Utah’s legislature passes transgender bathroom ban

utah’s legislature passes transgender bathroom ban

Utah’s legislature passes transgender bathroom ban

Utah lawmakers passed a bill on Friday that would bar transgender people from using bathrooms in schools and government buildings that correspond with their gender identities.

House Bill 257, which is titled “Sex-based Designations for Privacy, Anti-bullying and Women’s Opportunities,” also specifies the state’s legal definition of “male” and “female” is based on a person’s genitalia rather than their gender identity. The bill now heads to the governor’s desk for enactment.

This is the third year in a row that lawmakers in Utah have passed legislation that limits the rights of the state’s trans community.

The bill’s passage also comes less than seven years after the enactment of a similar piece of legislation in North Carolina, HB 2, caused national outrage. While HB 2 triggered a boycott of the state by global corporations, big-name performers and college sports leagues, there has been little fanfare over the Utah bill other than from advocates and LGBTQ people living in the state.

If the bill is enacted, it will be the 13th law in the country to limit trans people’s ability to use public facilities in some capacity, according to the Movement Advancement Project, an LGBTQ research group that has been tracking the bills.

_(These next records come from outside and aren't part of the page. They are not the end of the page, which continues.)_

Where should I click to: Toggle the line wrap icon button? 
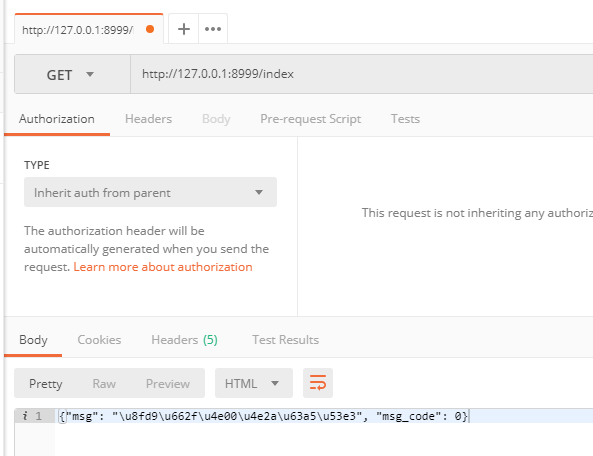pos(318,383)
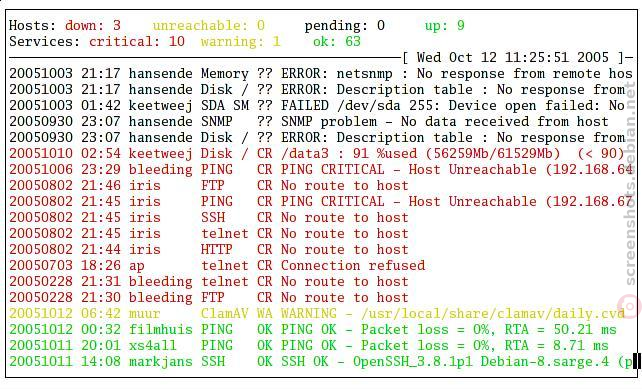Click ap telnet Connection refused row
Screen dimensions: 642x389
pos(217,265)
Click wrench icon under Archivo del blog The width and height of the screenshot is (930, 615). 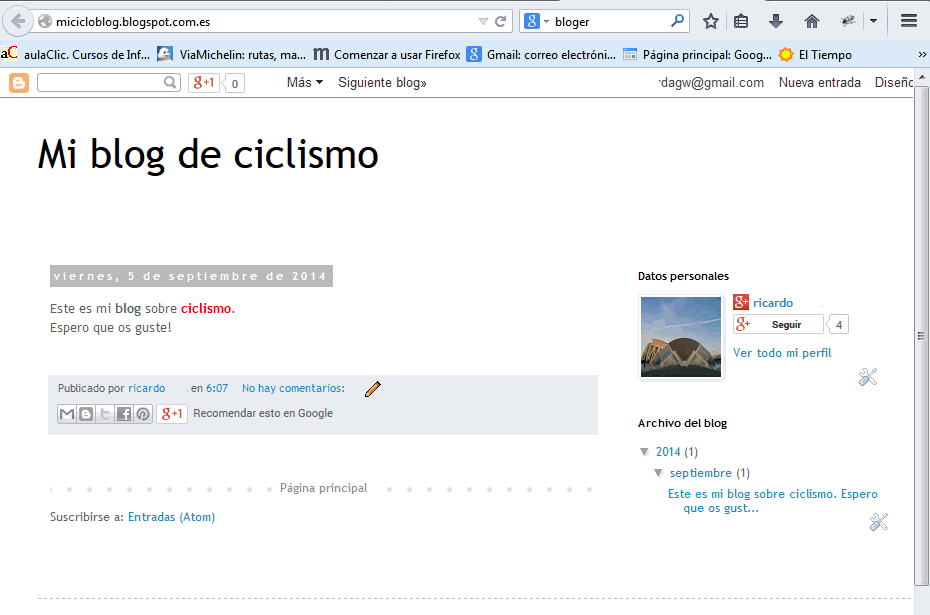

Supporters of the measure argued that the bill is necessary to prevent “predators seeking to harm women” from entering bathrooms and changing facilities under the guise that they are trans women.

“Let’s be clear, sexual assault knows no boundaries. Keeping men from women’s spaces is an appropriate and much needed boundary in Utah and across America,” Utah state Rep. Kera Birkeland, the bill’s lead sponsor, said on X on Thursday. “Nobody is calling out the transgender community for crimes against women.”

Conversely, critics have condemned the bill for singling out the state’s trans community.

Kelley Robinson, president of the Human Rights Campaign, the nation’s largest LGBTQ advocacy group, called the legislation an “invasion into our basic freedoms.”

“No student should be denied access to the bathroom that aligns with who they are,” she said in a statement on Friday. “No one should fear harassment in the most private of settings. Period.”

It is unclear if Republican Gov. Spencer Cox will sign the bill into law. Cox’s office did not immediately respond to a request for comment and the governor has not commented publicly regarding the bill.

In 2022, Cox vetoed legislation that aimed to limit transgender students’ ability to compete on girls sports teams in school. (Subsequently, Utah lawmakers overrode their Republican governor’s veto and the bill became law.) But last year, Cox signed a ban on gender affirming care for minors into law within the first few weeks of the legislative session.

Equality Utah, an LGBTQ advocacy group, said in a statement on X Friday that it successfully fought to include language in the text of HB 257 that would prevent criminal action against minors who go against the law and that it would continue to advocate on behalf of trans youth.

The original bill’s text would have effectively banned transgender people from using public restrooms that match their gender identity at any facility in the state that receives public funding, including hospitals and airports. But the state’s Senate amended the language to limit the scope of the prohibitions to public schools and government-owned facilities, which state House lawmakers overwhelmingly agreed to.

“It’s very clear that right now there are going to be continued and constant political attacks on transgender and nonbinary Utahns,” Aaron Welcher, a spokesperson for the American Civil Liberties Union of Utah, said. “And it’s really unfortunate for all the reasons that we fight for people’s rights and civil liberties, but it is also really unfortunate because many of these people who have been affected over the last three years are youth.”